Oysters are a popular seafood delicacy in Fairhope, Alabama, and the Alabama Department of Conservation and Natural Resources (ADCNR) is responsible for monitoring and managing the oyster population. The ADCNR evaluates public oyster reefs annually by divers using transects to determine the density of oysters on the reefs. This data is used to make recommendations to the director about the state of the oyster reefs and whether they should be closed for biological reasons or if different catch limits should be imposed. The ADCNR also helps the Alabama Department of Public Health's Seafood Subdivision collect samples to monitor oysters on public reefs and ensure public health.
An annual reef improvement program is funded by money received from the sale of oyster plates. This program plants oyster shells, received from local processors, on public reefs. The current conditions of natural oyster hatcheries and challenges, such as the increase in rainfall upstream, which reduces salinity below the levels that oysters can tolerate, are discussed. Ways to restore oyster farms to obtain healthy, wild-caught oysters suitable for harvesting are also explored.

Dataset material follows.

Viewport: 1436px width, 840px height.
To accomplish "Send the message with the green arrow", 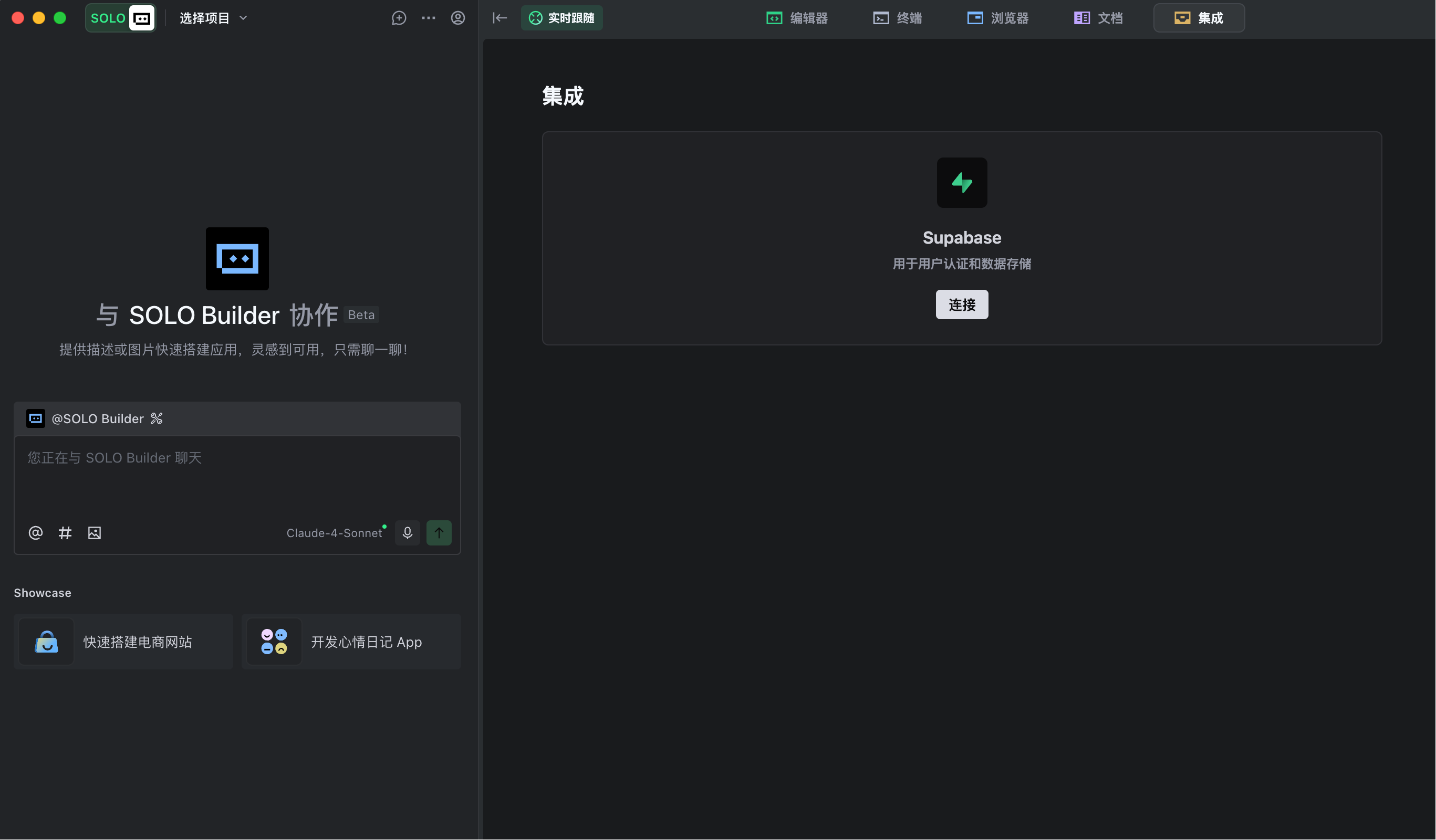I will point(439,533).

Recreational pickers can collect up to 100 legal-sized oysters (minimum 3 inches) in the same areas and during the same hours as they collect them commercially. Pickers are reminded to visit oyster management stations located in front of Jemison's Bait and Tackle (16871 Dauphin Island Parkway, Coden, Alabama 3652) or Delta Port Marina (5080 Green Drive, Coden, Alabama 3652) to leave their OMS identification cards and confirm which grills are open for harvesting before starting their harvesting journey. Nowadays, there are fewer and fewer wild-caught oysters, as oyster farms have become exhausted and replenishment conditions have become more difficult. Andy's strong work with Vibrio, a natural bacterium common in estuaries, such as fish and shellfish, underpins national and international control plans to reduce the risk of gastroenteritis and more serious diseases due to the consumption of raw shellfish, especially oysters. Runoff is full of pathogens and nutrients, causing frequent closures for oyster harvesting and harmful algae blooms. The ADCNR will open limited areas of public oyster funding for harvesting Monday through Friday starting Monday in October.
Many of these oysters are served raw with half a shell or grilled in Steiner's food truck, The Roaming Oyster. Pickers can view their locations and open collection areas with the gridded oyster map from the Alabama Oyster Management Station (WHO). They are attracted to the scent that other oysters give off in the fifty gallons of seawater they filter every day. Oysters are an important part of Fairhope's culture and economy. To ensure that they remain abundant for generations to come, it is essential that we take steps to preserve them.
The ADCNR has taken a proactive approach by monitoring public reefs annually and providing funding for reef improvement programs. They also help the Alabama Department of Public Health's Seafood Subdivision collect samples to monitor oysters. Recreational pickers can collect up to 100 legal-sized oysters, while Andy's work with Vibrio helps reduce the risk of diseases due to consuming raw shellfish. Finally, limited areas of public oyster funding will be opened for harvesting Monday through Friday starting Monday in October. By following these steps, we can ensure that Fairhope's oysters remain abundant for generations to come.